Antigen Test Service Agreement

1- Acceptance of General Terms and Conditions

By signing this service agreement, I acknowledge and confirm that I agree to Flamingo Pharmacy’s General Terms & Conditions and I accept the applicability thereof to my agreement and relationship with Flamingo Pharmacy.

2- Interpretation

All terms defined in Flamingo Pharmacy’s General Terms & Conditions have the same meaning when used in this service agreement.

3- General consent for antigen screening/testing

I understand that Flamingo Pharmacy requires consent of the client and may require the consent of a parent or guardian, for the provision of screening/testing services in respect of the client. By signing this form, I consent to the provision of screening/testing services by or on behalf of Flamingo Pharmacy. I understand that a medical record may be prepared and maintained about me by Flamingo Pharmacy.

4- Screening/testing services

Flamingo Pharmacy will provide screening/testing services in compliance with its authority with the Government of the Turks and Caicos Islands. This is a lateral flow antigen test. It is not a PCR test. Certification is delivered within 24 hours via email or pick up a printed copy. No warranty, expressed or implied, is made or intended by providing screening/testing services or by furnishing results or reports of the findings made. Flamingo Pharmacy will under no circumstances be liable to the client for any direct, indirect or consequential damage suffered by client in any way arising from or in connection with the screening/testing service or client’s use of the test results.

5- Limitations

Flamingo Pharmacy follows the manufacturer’s guidelines and instructions for use which are available to clients on request. Results from antigen screening/testing should not be used as the sole basis to diagnose or exclude SARS-CoV-2 infection or to determine infection status. Negative results, should be treated as presumptive only. The prevalence of infection will affect the test’s predictive values. Positive and negative predictive values are highly dependent on prevalence. False-negative test results are more likely during peak activity when the prevalence of the disease is high. False-positive test results are more likely during the periods of low SARS-CoV-2 activity when prevalence is moderate to low.

6- Consent to additional services, reimbursements, information sharing and communication via email

In the event of an initial positive result, I agree to conduct a 2nd  screen/test at my expense. In the event of a positive result, I agree to isolate myself and any exposed family members in my place of residence. In the event of a 2nd positive result, I agree that Flamingo Pharmacy will inform the Ministry of Health for further investigation. I agree to the collection and sharing of information for the purposes of scheduling, notification, billing and follow up by Flamingo Pharmacy. I understand that Flamingo Pharmacy must share my personal/health information related to the screening/testing with the Ministry of Health.
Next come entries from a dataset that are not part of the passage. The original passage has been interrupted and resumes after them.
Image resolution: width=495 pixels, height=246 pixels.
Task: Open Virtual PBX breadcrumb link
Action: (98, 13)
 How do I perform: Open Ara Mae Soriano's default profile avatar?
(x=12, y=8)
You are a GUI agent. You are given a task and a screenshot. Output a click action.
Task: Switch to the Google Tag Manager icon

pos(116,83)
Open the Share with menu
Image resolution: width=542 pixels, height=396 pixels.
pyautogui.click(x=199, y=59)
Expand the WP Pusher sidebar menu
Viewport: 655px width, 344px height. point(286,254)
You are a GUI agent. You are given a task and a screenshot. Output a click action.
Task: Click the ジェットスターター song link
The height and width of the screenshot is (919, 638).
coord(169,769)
By agreeing to these terms, I consent to communication via non-secure electronic means, specifically by email to the email address I have provided.

Insurance:

I have Private Health Care insurance and agree that The Company and/or its affiliates can bill my insurance for costs related to the tests. 
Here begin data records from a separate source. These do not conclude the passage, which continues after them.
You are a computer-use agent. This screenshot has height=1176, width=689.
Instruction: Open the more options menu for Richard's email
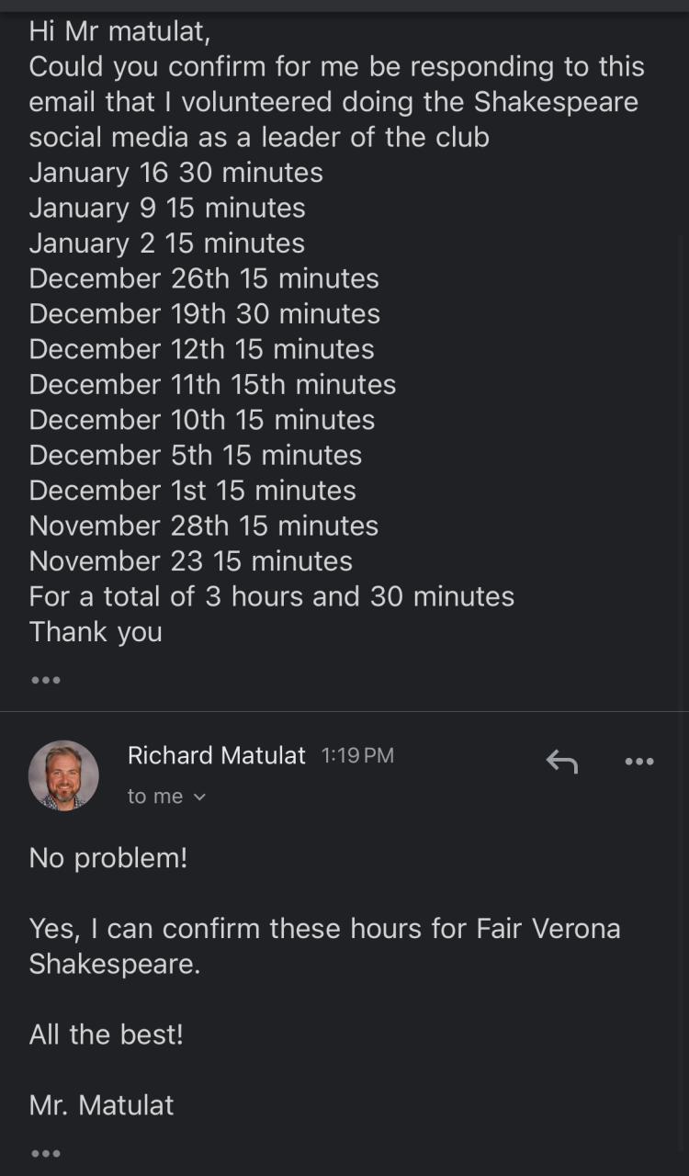point(638,761)
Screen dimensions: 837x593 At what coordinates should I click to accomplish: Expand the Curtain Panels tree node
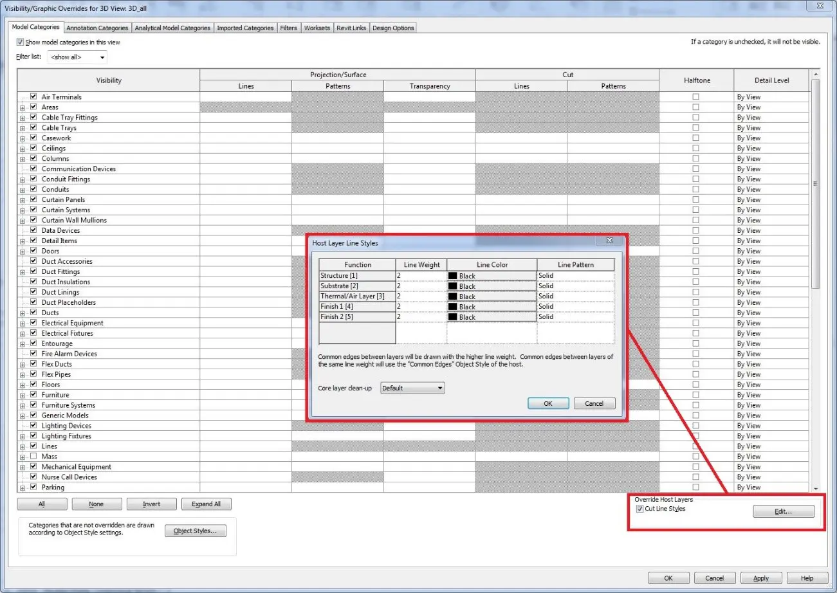point(23,200)
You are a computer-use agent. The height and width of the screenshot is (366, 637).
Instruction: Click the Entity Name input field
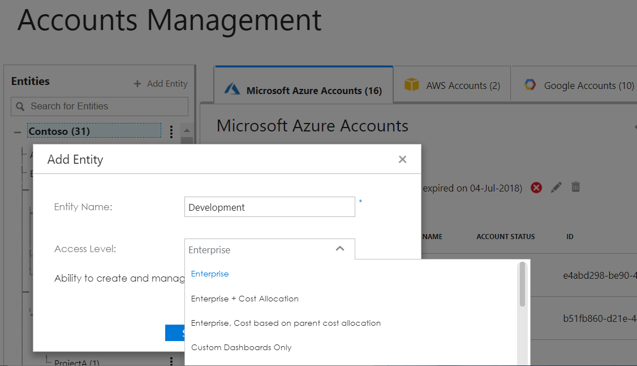pyautogui.click(x=270, y=207)
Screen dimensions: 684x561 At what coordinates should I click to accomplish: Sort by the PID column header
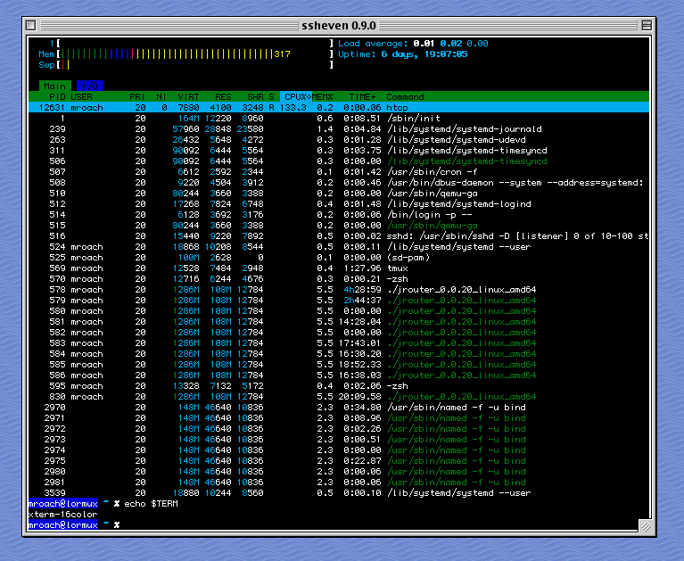(57, 96)
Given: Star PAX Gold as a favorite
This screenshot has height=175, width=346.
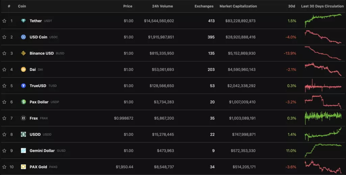Looking at the screenshot, I should (x=4, y=167).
I hereby authorize Flamingo Pharmacy and its affiliates to submit my COVID-19 Test procedure to my health insurance company on my behalf.  I hereby assign Flamingo Pharmacy as my assigned beneficiary to receive payment(s) from my health insurance company for this test procedure, so that Varsity Health my pay the healthcare provider for my COVID—19 test. I hereby hold harmless and indemnify Flamingo Pharmacy from all liabilities, damages, losses and costs (including any attorney fees) associated with the claim filings associated with my COVID-19 test. This assignment may be rescinded by providing a written letter to Flamingo Pharmacy by certified mail at least 14 days following the commencement date of this document.

OR

I do not have insurance and agree that The Company and/or their affiliates can bill the COVID-19 Uninsured Program.  

7- Acceptance of service agreement

This service agreement will be regarded as governing the relationship between Flamingo Pharmacy and the client even if it is not signed and even when “Book Now” is selected when making an online booking.